Trevyn never tired of listening to her. He had met many kinds of women in his young life: high-scented foreign princesses, chilly court maidens, flirtatious servant girls. None of them had tempted him to more than a quick conquest. But this fine-boned, birdlike creature, bright and cheeky as a sparrow, drew him back to her again and again. He had felt for her small breast once, wondering what she kept beneath her shapeless peasant blouse, and she had pushed his hand away. “Nay, Trev,” she had told him, not even angrily, only with a certainty he could not question. He did not try again, but he came to see her even more often than before. All his life he had dreamed of finding a friendship such as Hal and Alan shared, or of finding a true love.… But he told himself that this Megan, this homely, comical maid, was nothing more than a diversion to him. He liked to be diverted, and certainly the girl did not mind.

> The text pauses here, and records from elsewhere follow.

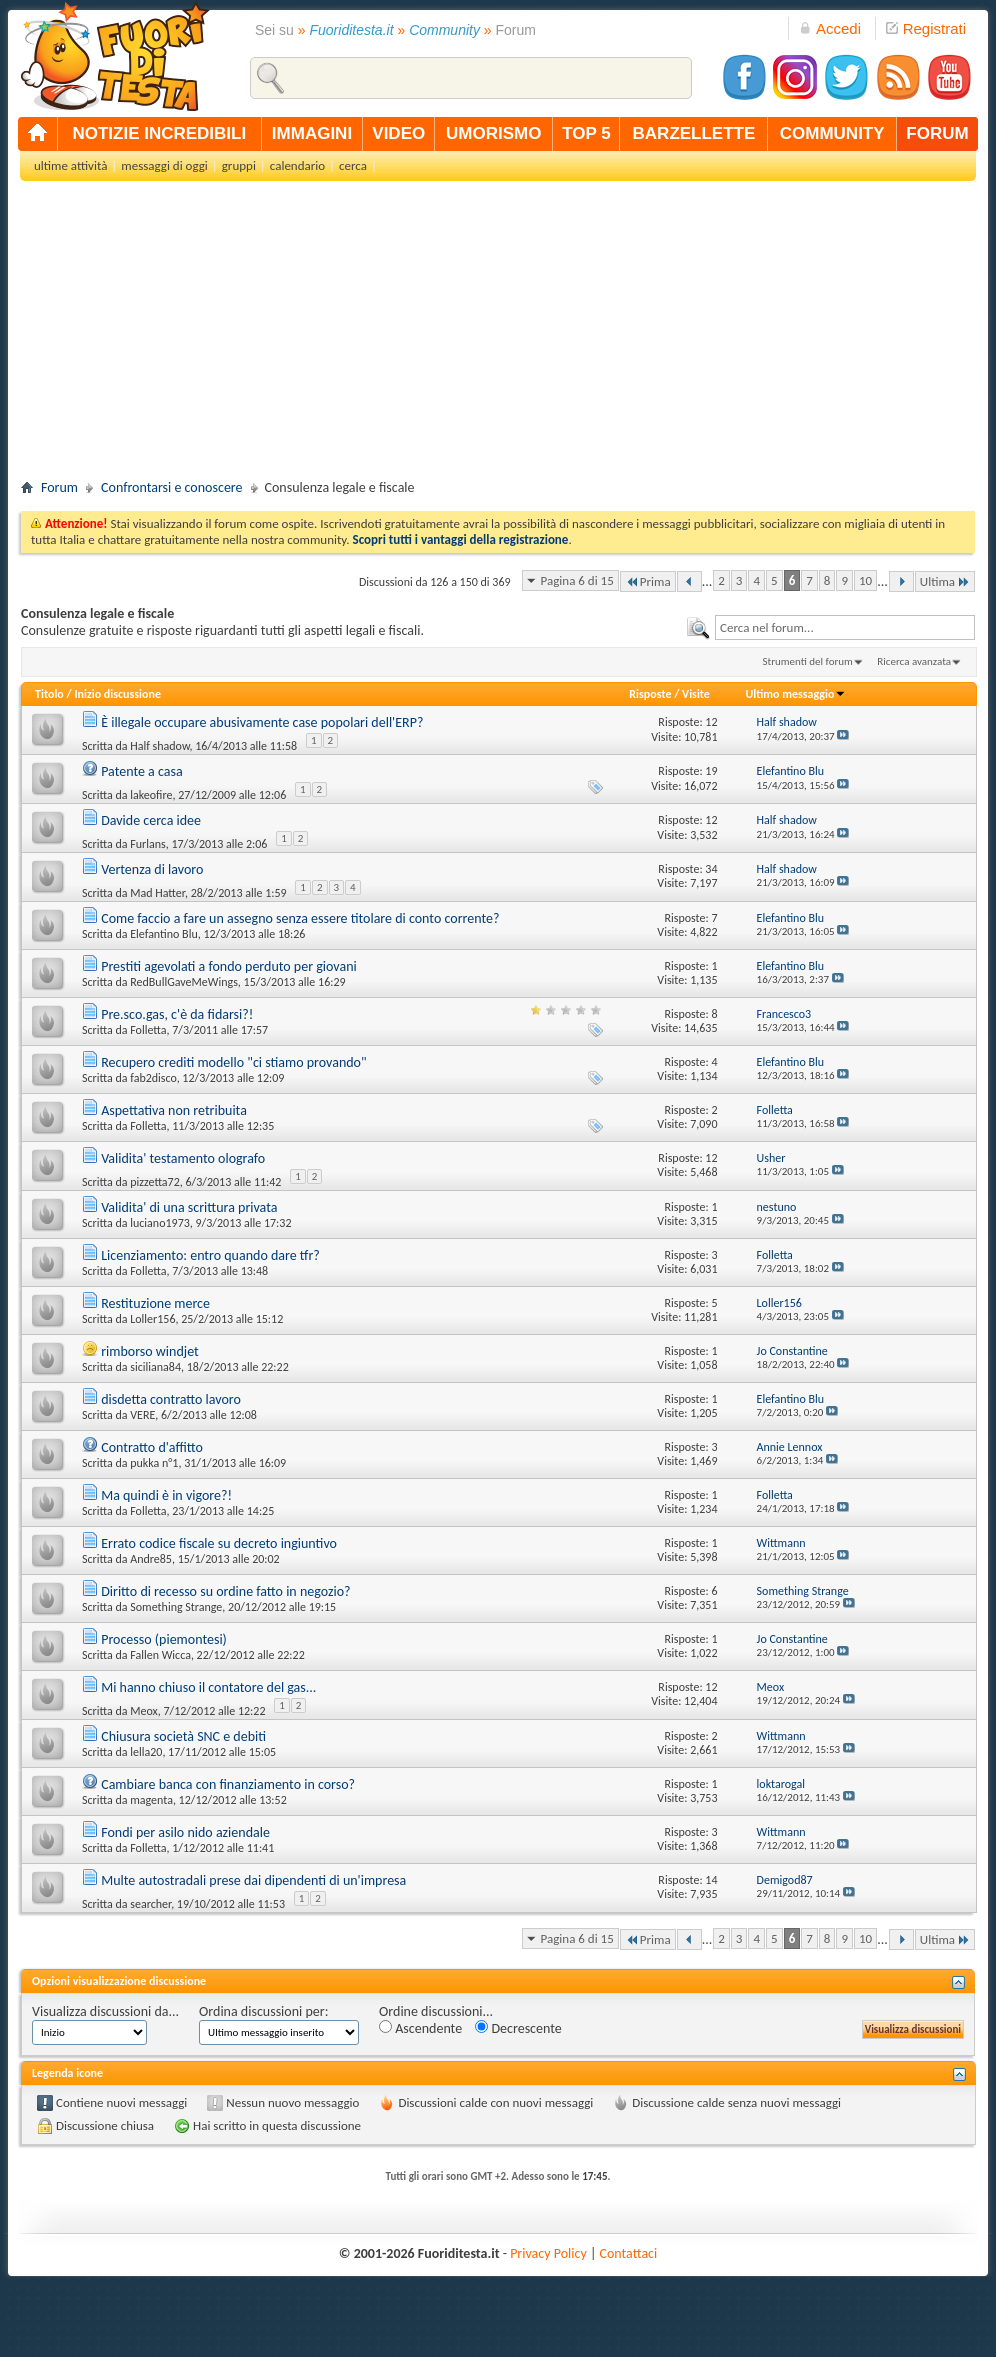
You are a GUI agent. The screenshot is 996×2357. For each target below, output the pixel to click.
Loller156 (152, 1319)
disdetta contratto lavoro (171, 1399)
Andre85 (151, 1559)
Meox (144, 1711)
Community (444, 30)
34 (711, 869)
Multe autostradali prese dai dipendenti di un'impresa (253, 1880)
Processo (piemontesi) (164, 1639)
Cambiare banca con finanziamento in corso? (228, 1784)
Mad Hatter (157, 893)
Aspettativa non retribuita (174, 1110)
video (398, 133)
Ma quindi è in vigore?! (166, 1495)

He was thoughtless, as Brock had feared. Otherwise he might have known how his face floated before her inward eye day and night. He should have known how he inspired her love, he who was the talk of every lass in the countryside. But it must be said that Megan hid her love well. Once she had showed fondness for a youth, and it had driven him away. Brave though he
thought her to be, she would not risk showing her heart to the Prince. She fed her soul merely on the sight of him and the memory of his lighthearted words. Sometimes, lying in her bed at night, she silently wept.
“When must you be going, lad?” Rafe asked Trevyn one evening at the manor keep.

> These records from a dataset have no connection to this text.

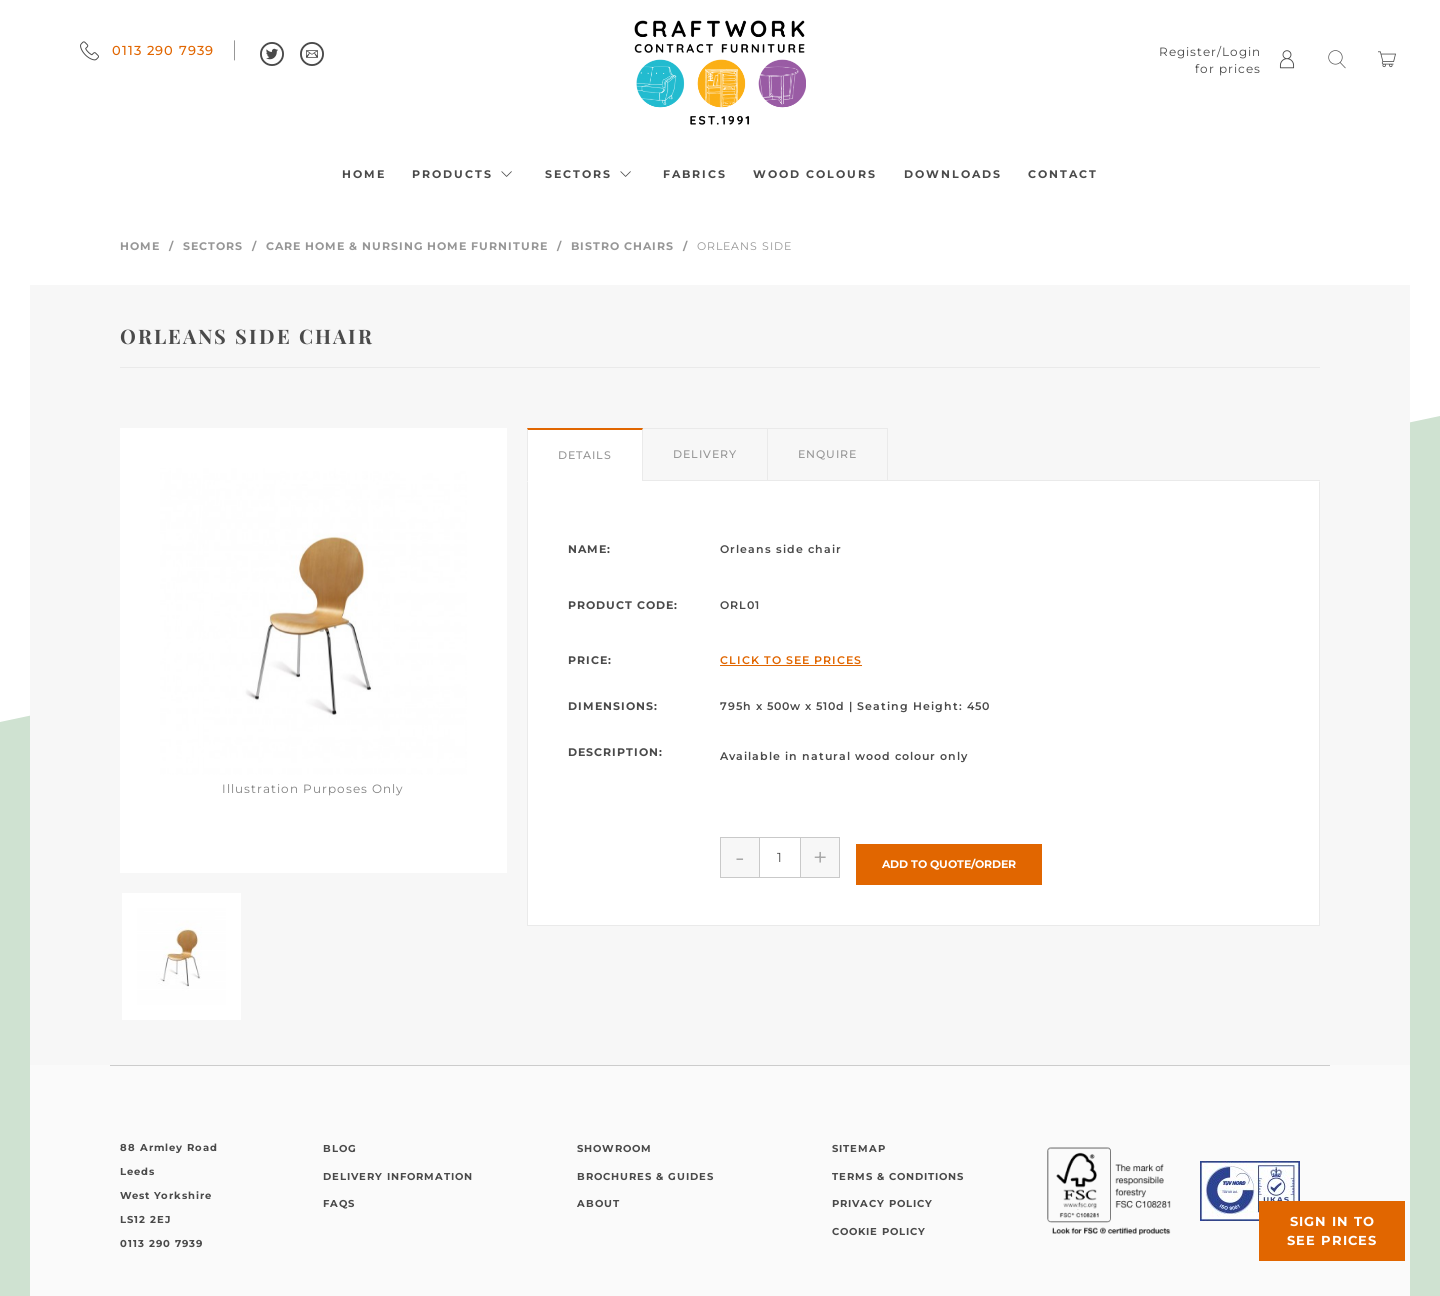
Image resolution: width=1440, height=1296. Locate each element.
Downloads (953, 174)
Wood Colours (815, 174)
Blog (340, 1148)
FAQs (339, 1203)
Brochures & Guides (645, 1176)
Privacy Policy (882, 1203)
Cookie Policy (879, 1231)
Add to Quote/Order (949, 856)
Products (465, 174)
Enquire (827, 454)
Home (364, 174)
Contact (1063, 174)
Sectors (591, 174)
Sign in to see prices (1320, 1219)
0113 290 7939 (147, 50)
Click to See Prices (791, 660)
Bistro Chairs (622, 246)
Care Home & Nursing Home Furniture (407, 246)
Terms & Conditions (898, 1176)
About (598, 1203)
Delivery (705, 454)
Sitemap (859, 1148)
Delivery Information (398, 1176)
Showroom (614, 1148)
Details (585, 455)
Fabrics (695, 174)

“Trying to rid yourself of me?” Trevyn retorted. Though he would talk to Meg for hours, he found little enough to say to his kindly host.
“You know that you’re welcome to stay the rest of your life.” Coming from Rafe, this was not hollow courtesy. “But surely you must be back to Laueroc by Winterfest.”
“There will be ill cheer at my home this feast-tide,” Trevyn responded sourly. “Nay. I’ll stay a while longer.”
Rafe gaped, for Trevyn had told him nothing about his troubles with Gwern, or about Hal’s strange behavior, or even about the wolves. But the lord of Lee rose to the occasion with the enthusiasm for which he was famous. “Why, we’ll make a royal festival of it, then!” He rubbed his hands in delight, for Rafe was as eager as a boy when it came to a frolic. “We’ll have a regular carole, with musicians and everything, O Prince, in your honor. It will be just what this poor country place needs for some waking up.”
Trevyn smiled, knowing quite well that the manor already buzzed with his presence. “I will invite Meg,” he decided.
Rafe cocked a quizzical eye at him, not knowing what to make of the youth’s friendship with Meg. The girl was odd, folk said, talked with animals as if they were human.… Of course, the Lauerocs spoke with animals, too, and possessed many stranger powers, and no one spoke ill of them.
“No harm to little Meg, lad,” Rafe asked cautiously, “but why? You could have your pick of many a lass who would do you better credit as a partner.”
“But Meg makes me laugh,” Trevyn replied.
When he made his request of Meg she answered as seriously as she had ever spoken to him. “I’d love to, Trev. But I have no dress, and I wouldn’t know how to behave. Ye’d better ask a girl who is better prepared.”